> [Task brief]: Each record is to be copied exactly as written.

■ ■ ■ ■

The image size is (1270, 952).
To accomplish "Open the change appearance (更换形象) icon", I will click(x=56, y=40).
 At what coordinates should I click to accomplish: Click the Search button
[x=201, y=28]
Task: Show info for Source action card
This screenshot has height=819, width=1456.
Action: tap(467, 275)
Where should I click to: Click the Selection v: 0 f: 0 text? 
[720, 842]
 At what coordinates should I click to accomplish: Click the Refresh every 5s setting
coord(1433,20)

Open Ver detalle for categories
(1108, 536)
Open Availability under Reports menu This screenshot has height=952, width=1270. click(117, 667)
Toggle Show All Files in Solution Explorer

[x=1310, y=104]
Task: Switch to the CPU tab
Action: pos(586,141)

■ ■ ■ ■

> [Solved problem]:
The image size is (1270, 952).
To accomplish "Open the change appearance (更换形象) icon", I will click(x=56, y=40).
 At what coordinates should I click to accomplish: Click the Search button
[x=201, y=28]
Task: Show info for Source action card
This screenshot has height=819, width=1456.
Action: tap(467, 275)
Where should I click to: Click the Selection v: 0 f: 0 text? 
[720, 842]
 At what coordinates should I click to accomplish: Click the Refresh every 5s setting
coord(1433,20)

Open Ver detalle for categories
(1108, 536)
Open Availability under Reports menu This screenshot has height=952, width=1270. click(117, 667)
Toggle Show All Files in Solution Explorer

[x=1310, y=104]
Task: Switch to the CPU tab
Action: pos(586,141)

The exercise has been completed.